## Supplied text
Title: Catalyst Discovery at the Intersection of Molecules, Materials, and Nanotechnology

Abstract: Developing catalysis platforms for efficient chemical transformations requires either building upon useful empirical evidence or studying unexplored design spaces. Importantly, both approaches benefit from merging different research fields to solve new challenges. Here, I will discuss how materials design parameters can be applied to molecular electrocatalysts in the form of porous supramolecules to mimic confined enzyme/nanomaterial catalysis. Then, I will show how biological design elements can be implemented to augment synthetic catalyst activity through inverse confined catalysis. Finally, I will describe how nanotechnology can transform materials synthesis by confining the volume of reactors to the attoliter scale. This can yield thousands to millions of catalyst candidates on a single chip for testing, and varied molecular sensors prove to be critical in rapidly testing and identifying top performing materials catalysts.

Bio: Peter Smith is a Postdoctoral researcher at Northwestern University working with Prof. Chad Mirkin in the Department of Chemistry and the International Institute for Nanotechnology. He completed his graduate studies in Chemistry at the University of California, Berkeley with Prof. Chris Chang where he developed supramolecular porphyrin catalysts and redox mediators for electrochemical small molecule conversion. His current research merges nanofabrication and molecular sensing to synthesize and screen thousands to millions of new catalysts per experiment, helping to accelerate our materials discovery workflow.

## Data
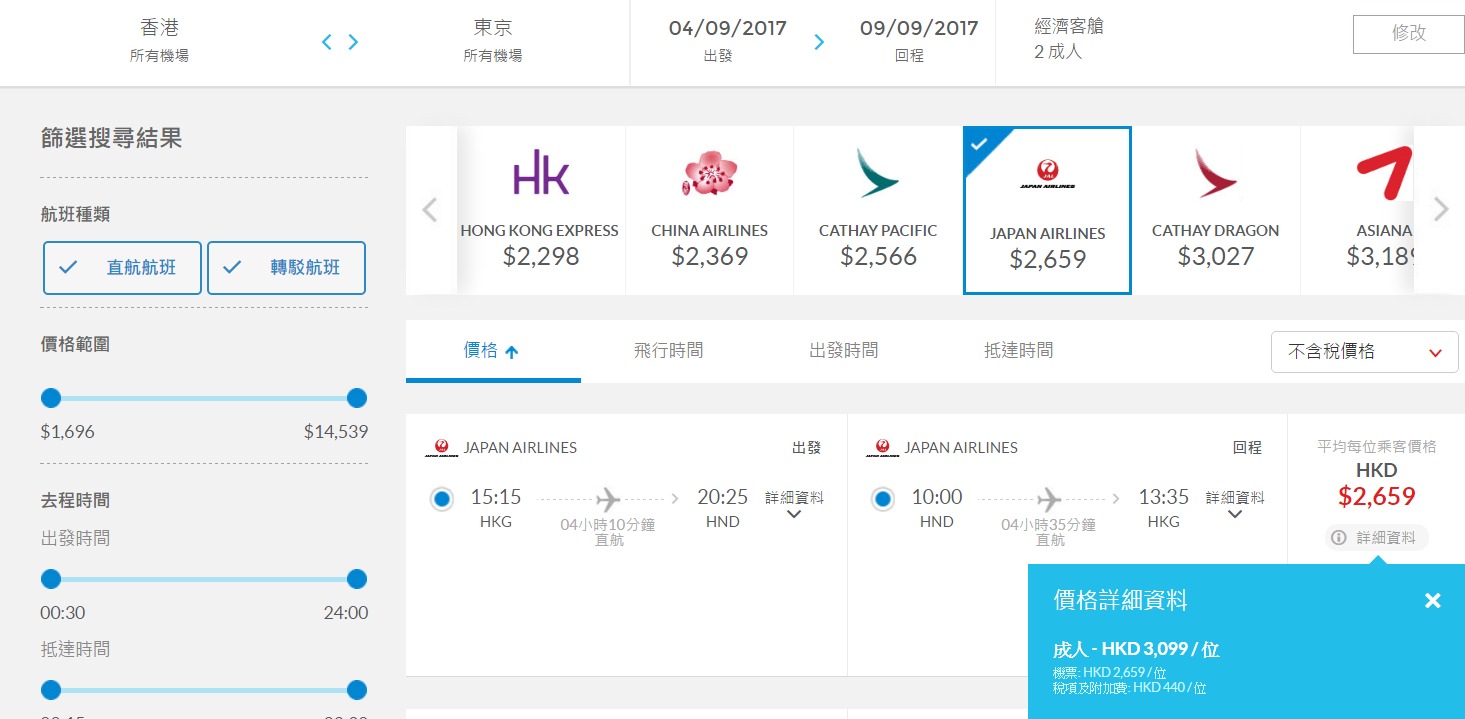
Task: Sort results by 飛行時間 tab
Action: coord(668,351)
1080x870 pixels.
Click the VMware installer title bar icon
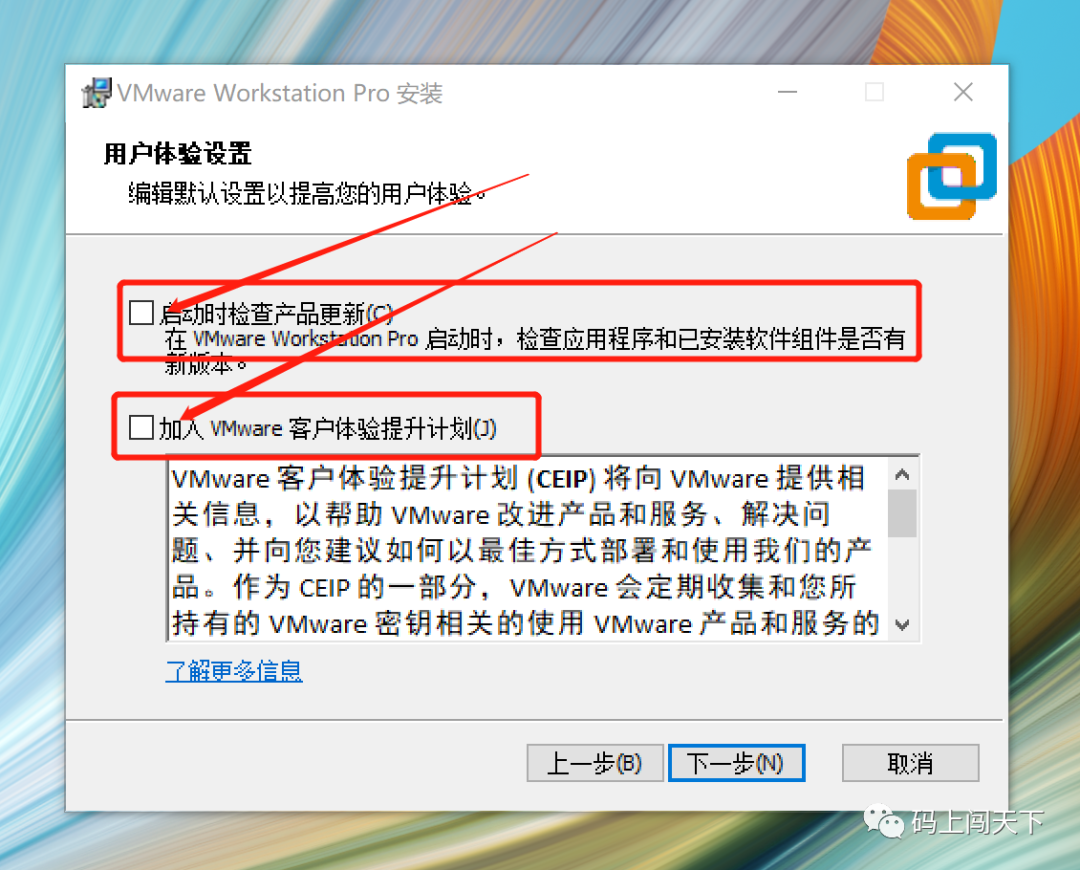point(96,92)
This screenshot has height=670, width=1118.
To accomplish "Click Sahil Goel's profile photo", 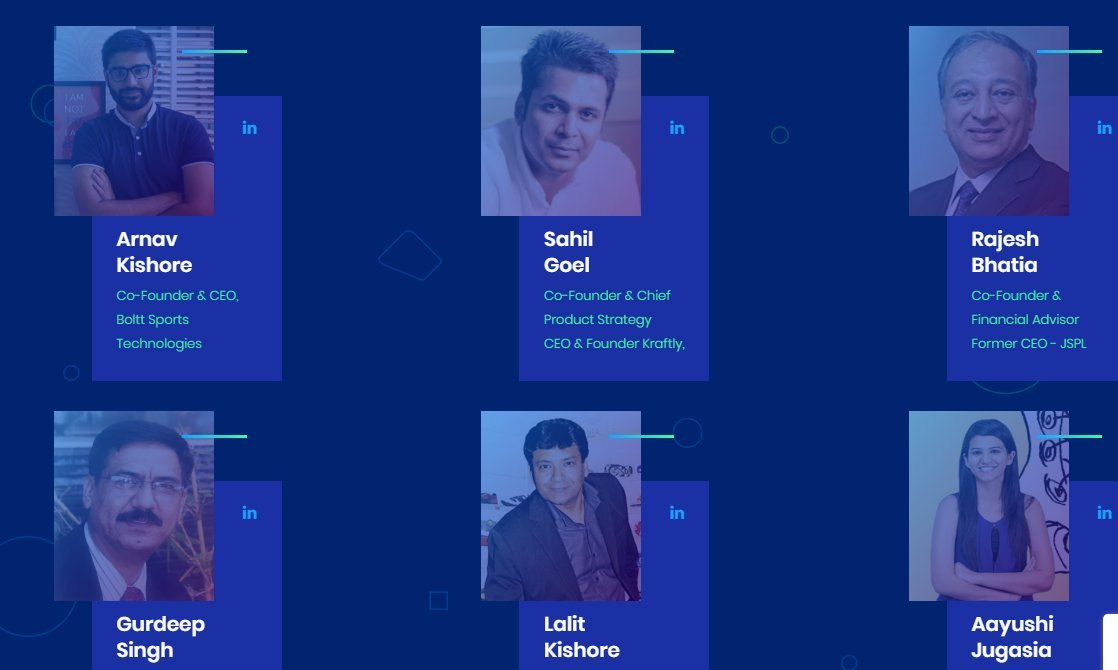I will [x=561, y=121].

## Task statement
In the catalyst discovery text, rewrite the paragraph beginning "Bio: Peter Smith is" as a short bulleted list that keeps its main facts.

## Answer space
- Peter Smith is a postdoctoral researcher at Northwestern University.
- He works with Prof. Chad Mirkin in the Department of Chemistry and the International Institute for Nanotechnology.
- He did his graduate studies in chemistry at the University of California, Berkeley, with Prof. Chris Chang.
- There he developed supramolecular porphyrin catalysts and redox mediators for electrochemical small molecule conversion.
- His current research combines nanofabrication and molecular sensing to synthesize and screen thousands to millions of new catalysts per experiment, which speeds up materials discovery.